Norish is a third party multi-temperature warehousing and logistics business. The company operates seven facilities strategically located throughout the UK that, between them, provide in the region of 68,000 racked pallet spaces. Of these 52,000 are temperature controlled. A range of services is offered – including storage, handling, freezing, de-vanning, picking and cross-docking – on a local, regional and national basis.
In March 2008 the company completed the acquisition of a 45,000 sq ft cold store facility in Gillingham, Kent. The site, which is located close to the M2, had previously been operated by Premier Food Group but had become surplus to the food manufacturer’s requirements.
On taking ownership of the unit, Norish embarked on a significant upgrade of the facility.
The previous owners had operated a storage system based around very narrow aisle racking and turret trucks. Norish considered this arrangement inefficient: the turret trucks, for example, required a five metre wide transfer aisle – something that Norish’s management team quickly identified as a waste of potentially valuable storage space. As a result, a new storage solution was sought.
Having considered several alternatives, Norish opted for a system with powered mobile very narrow aisle racking supplied and installed by Index Procon and served by Flexi articulated forklift trucks from Narrow Aisle at its heart.
The site’s original configuration had provided 4,000 pallet positions in two frozen chambers operating at – 25°C . Norish took the decision to sub-divide one of the chambers – giving three separate and self contained units in total; one of which would be operated at chill whilst the other two would operated as frozen storage chambers.
With each of the chambers fitted with powered mobile racking with very narrow aisles and fed by Flexi trucks, the Gillingham facility now offers 6,200 pallet locations – 50 per cent increase pallet capacity.

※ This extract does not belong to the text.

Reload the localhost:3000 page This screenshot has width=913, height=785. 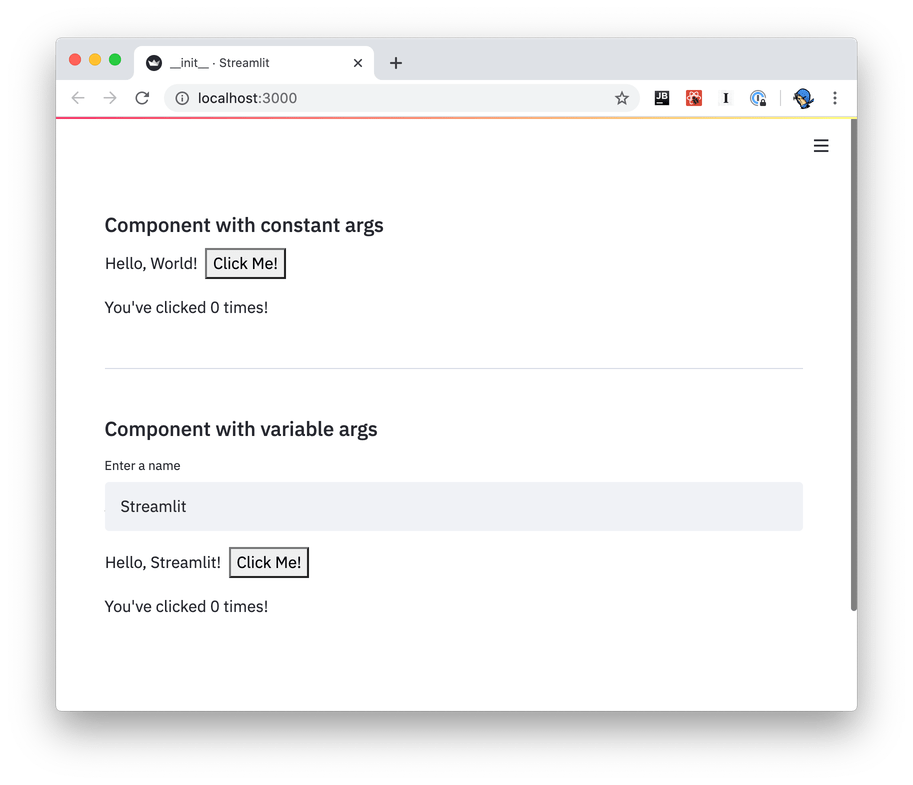141,98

This remarkable expansion in available pallet spaces has been achieved without extending the physical dimensions of the building.
“Within any type of cold storage facility it is essential to get maximum product density,” says Norman Hatcliff, managing director of Norish plc.
“The combination of powered mobile racking and Flexi trucks allows us to maximise storage density and get great individual pallet accessibility.”
Products – a wide mix of meats, sea food and raw ingredients from around the world and some locally produced retail goods – arrive at the facility throughout the day and are unloaded at one of five sealed loading docks by powered pallet trucks and collated within a marshalling area.
Full pallet loads are then collected by the Flexis and delivered directly to the mobile racking where they are put away at the position allocated by Norish’s warehouse management system. The racking is four levels high and the Flexi trucks are lifting to heights of 8.6 metres at the top beam.
The racking supplied by Index Procon is controlled using push buttons on the ends of the racks. At the touch of a button, Norish’s cold store staff are able to slide the rack structure along floor mounted guide rails to expose the required rack face within the storage cube. This means that at any one time there are only ever two aisles open from which pallets can be picked. This maximizes the density of storage while retaining individual pallet access and retrieval.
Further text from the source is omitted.